The seed root that resulted in my recent Jerusalem Artichoke crop came from Sonoma County. A farm there was selling two different varieties: one red and the other, white. I brought home a small paper bag of each variety and promptly planted them in January of 2011. That summer I planted some Chinese long beans in the same area as the Jerusalem Artichoke and the long beans crowded everything out. Though the red tubers perished, a few of the white rooted varieties managed to grow a little, despite the minimal sunlight. This last spring was the first time that I noticed a Jerusalem Artichoke flower stalk growing with vigor. It grew relatively well early in the summer then died back – partially due to lace bugs – in August. I was expecting the plant to “take over the garden” as I had read others report – but with this being Arizona – perhaps I was expecting too much.

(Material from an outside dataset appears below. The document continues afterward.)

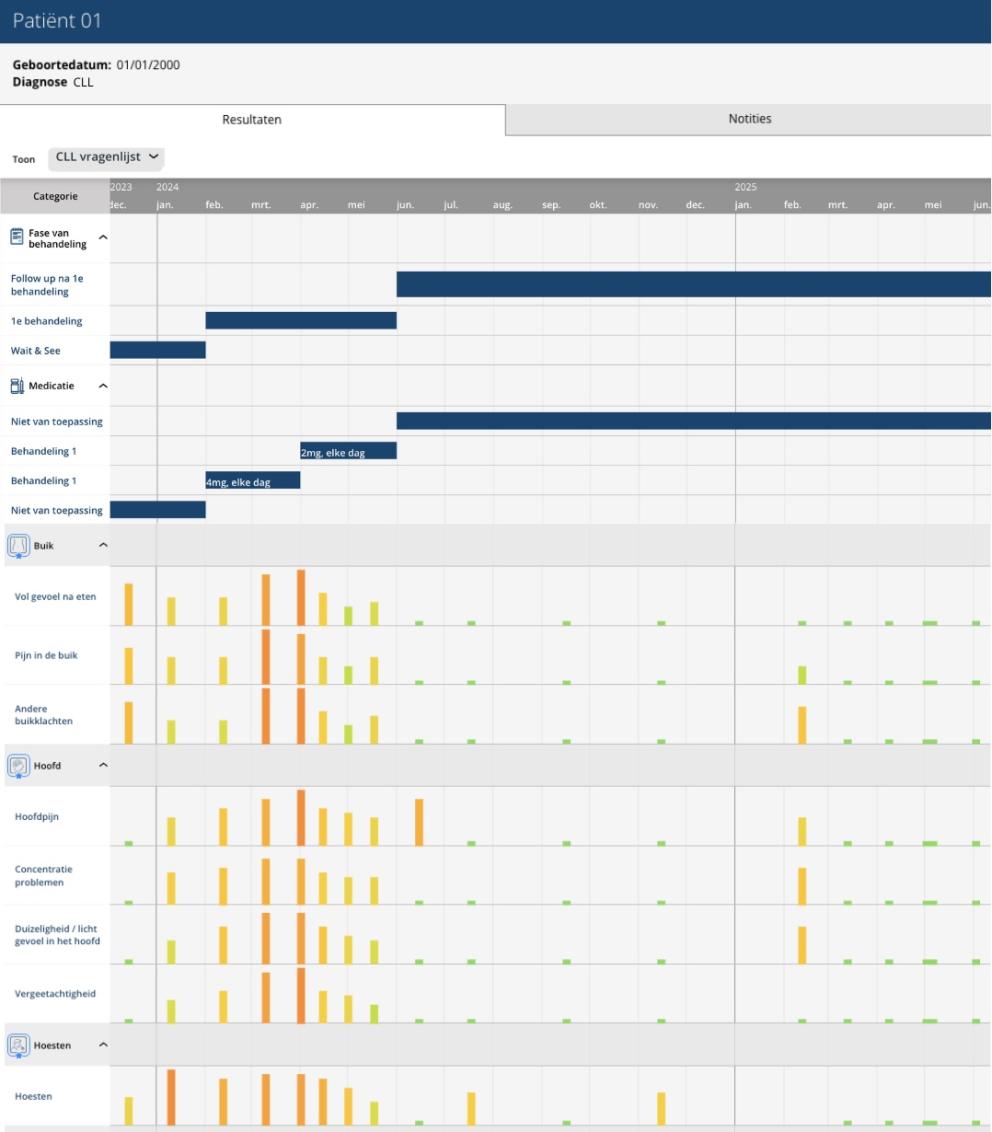Collapse the Hoofd section chevron
The image size is (992, 1132).
[103, 765]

Jerusalem Artichokes (Sunchokes)

The plant itself was much more “bushy” than I had initially expected. Compared with other sunflowers it has a large footprint. My plant, which was covered with rough leaves and small yellow flowers, reached to the height of 5-6 feet and a width of at least 4 feet in diameter.

Jerusalem Artichoke Plant

Before cooking the tubers of the Jerusalem Artichoke I read up a little. Based on their shape, I knew that the roots were a pain to peel – so I decided to pick a recipe that required no peeling. Another bit of helpful information I gleaned from my online and book reading was the warning that many people gave concerning the root – which gives it the nickname of “Fartichoke”. It seems that people cannot digest the carbohydrate “inulin” which is found in the tubers. Apparently, this lack of digestibility can lead to those who eat the roots to stomach cramps and gaseous tendencies.

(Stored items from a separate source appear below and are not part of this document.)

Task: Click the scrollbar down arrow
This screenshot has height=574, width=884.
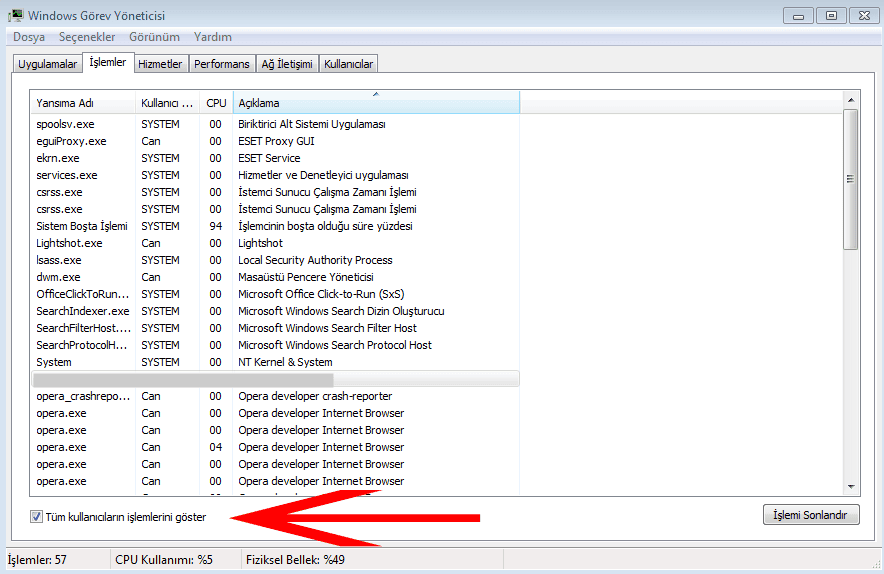Action: [851, 485]
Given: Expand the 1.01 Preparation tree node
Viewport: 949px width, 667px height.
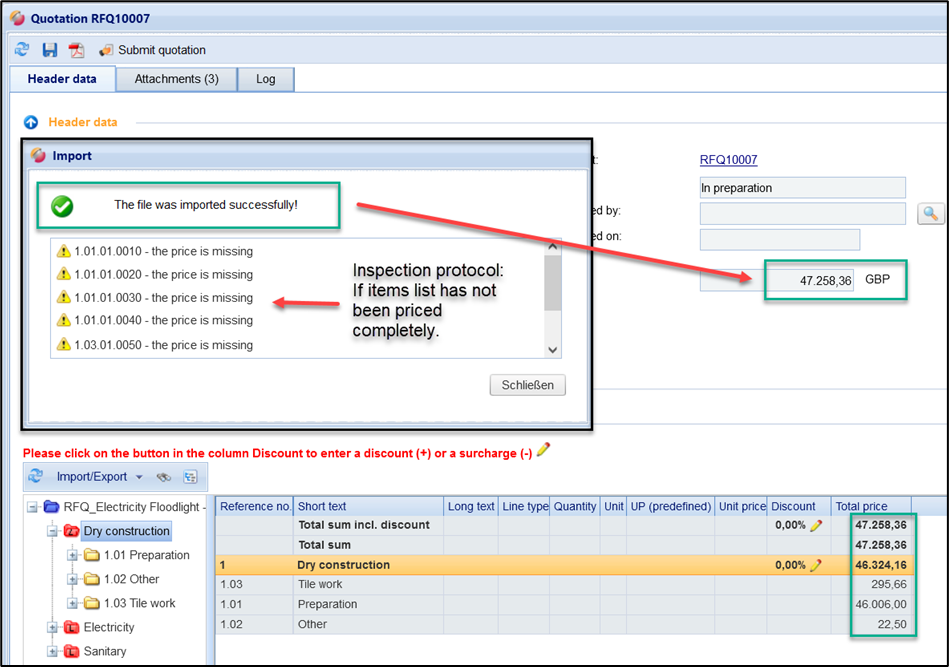Looking at the screenshot, I should pyautogui.click(x=72, y=555).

The recipe I used (minus the brandy) was a Cream of Jerusalem Artichoke soup from Allrecipies.com. So here are the results of this recipe: Adults love it – kids were okay with it. The main problem my children had with the soup was the texture. The tubers were harder than all the other ingredients by the end of the cooking process, which translated into how the recipe turned out. Perhaps I would suggest that the tubers be provided several minutes of cooking in the oil before adding the onion and potatoes. Though my children didn’t care for the soup, the very next night I was able to cunningly substitute the Cream of Jerusalem Artichoke soup for a white sauce required as an ingredient for a casserole. Good thing my kids don’t read my blog – yet!

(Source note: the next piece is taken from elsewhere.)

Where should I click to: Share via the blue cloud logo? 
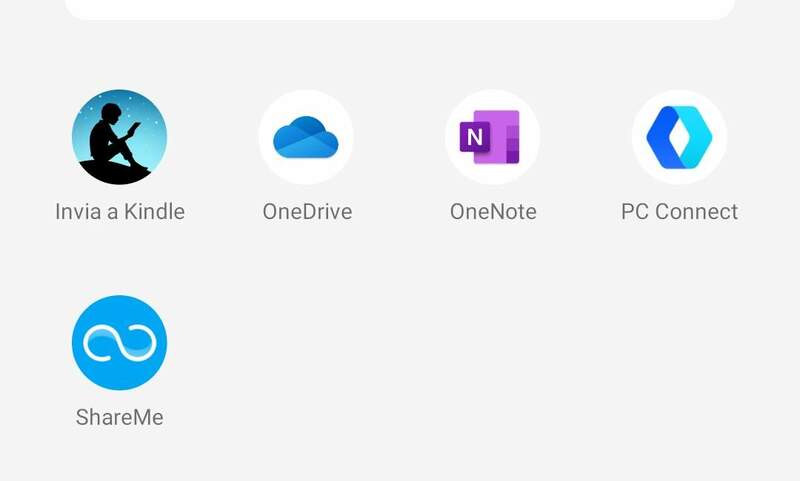pos(306,138)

Jerusalem Artichoke cut up with potatoes

So the soup turned out to be a success. I noticed very little problems with gas, which I can only ascribe to either cooking it with potatoes or to my substantial raw vegetable consumption. The main affect I noticed from eating Jerusalem Artichokes was improved digestion – which is a very positive effect given that my difficulty digesting meat has lead me to become almost completely vegetarian.

So my overall rating for this vegetable is good. I’ll keep it in my garden as a perennial and add it to my potato-based recipes. Perhaps I’ll even try to obtain other Jerusalem Artichoke Cultivars.

If you would like to know more about rearing Jerusalem Artichokes, Southern Exposure Seed Exchange (SESE) has a good planting guide. In addition, both Wikipedia and Mother Earth News have some nice articles about the Jerusalem Artichoke. 

Even with many different varieties of Jerusalem Artichoke available, very few websites sell more than one variety or even know what variety they sell. Despite this, I have discovered two websites that provide multiple Sunchokes varieties. The first offers two varieties at Fedco Seeds Moose Tubers and the second site offers various varieties online at Oikos Tree Crops.com.


7 comments:

  1. Wonderful post...a few months back I highlighted helianthus and did a bit of research on JAs. I have never seen them here but have heard of them...fascinating and intrigues me to try them.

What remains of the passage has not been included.